# [SHORT TASK]
Please write out the records from the beginning through the line that contains "Looking at the", swapping "sidebar" for "side panel" and keeping everything else the same. Leave the pictures out of your answer.

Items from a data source
--------------------------------

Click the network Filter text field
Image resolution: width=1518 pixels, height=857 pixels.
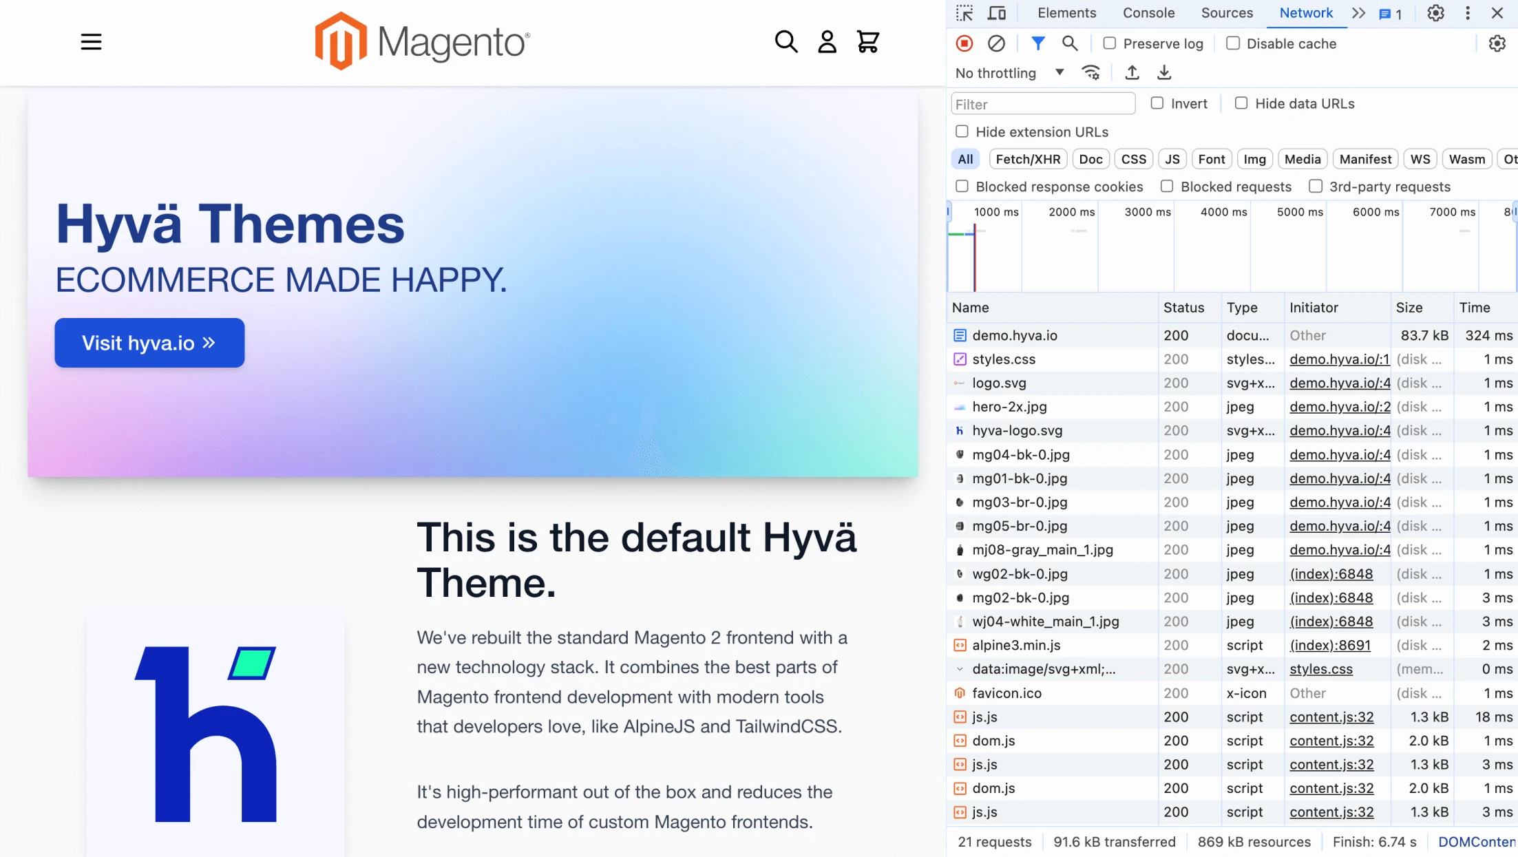point(1043,104)
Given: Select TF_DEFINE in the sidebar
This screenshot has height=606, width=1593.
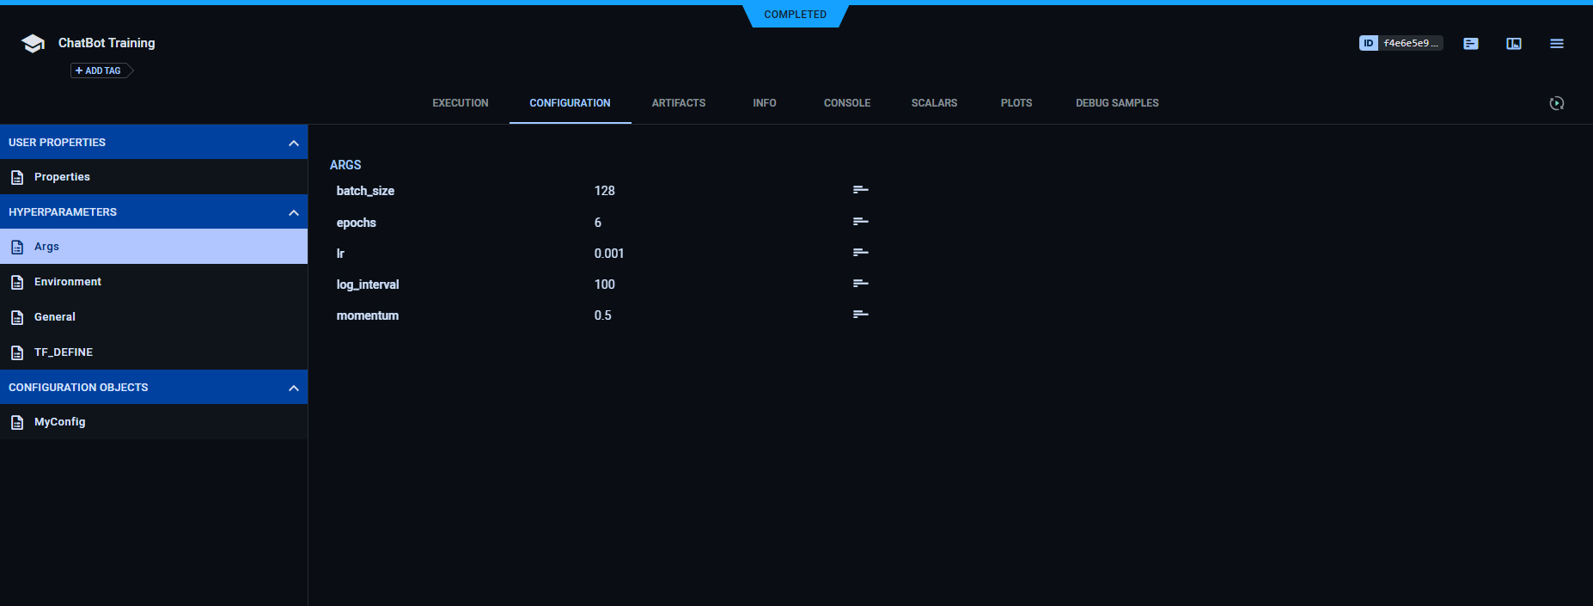Looking at the screenshot, I should click(x=63, y=352).
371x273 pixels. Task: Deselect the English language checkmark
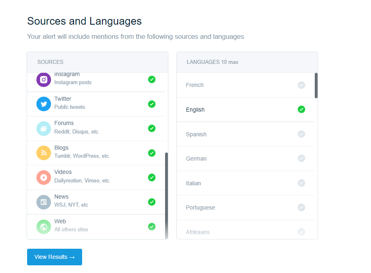(x=301, y=109)
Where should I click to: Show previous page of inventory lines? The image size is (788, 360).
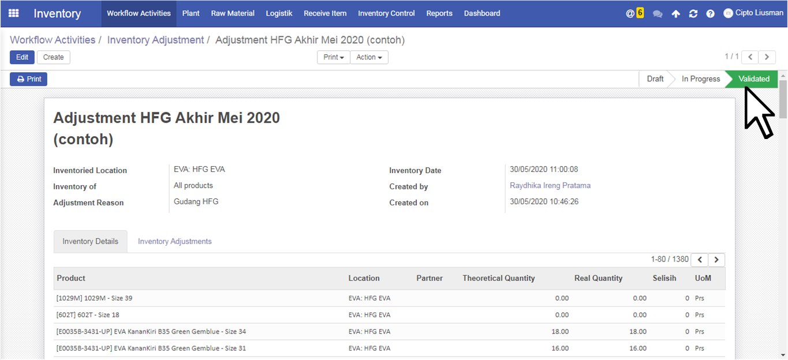pyautogui.click(x=700, y=260)
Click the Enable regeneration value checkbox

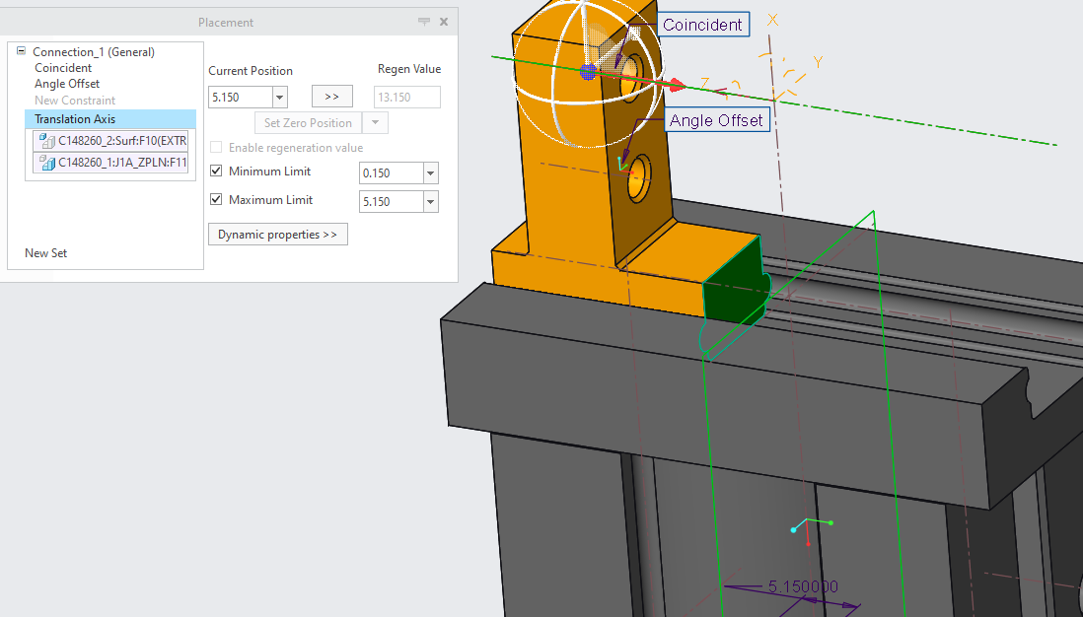216,147
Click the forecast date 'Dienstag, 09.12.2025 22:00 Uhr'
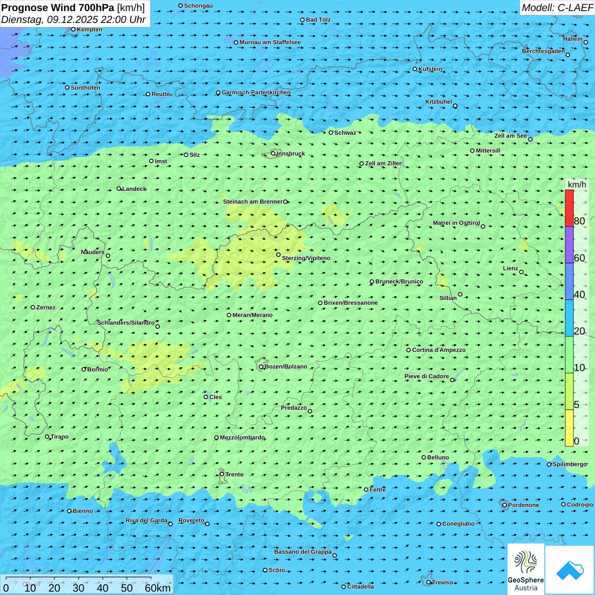595x595 pixels. point(73,20)
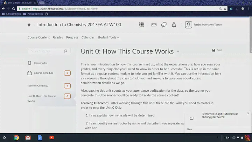
Task: Click the course home house icon
Action: [29, 25]
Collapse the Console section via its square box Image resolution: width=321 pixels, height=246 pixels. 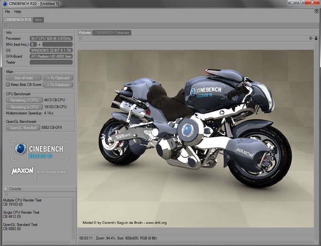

--------------------------------

# [SOLUTION TO THE PROBLEM]
Click the network Filter text field
Image resolution: width=1518 pixels, height=857 pixels.
point(1043,104)
Given: Select TF_DEFINE in the side panel
This screenshot has height=606, width=1593.
Looking at the screenshot, I should click(x=63, y=352).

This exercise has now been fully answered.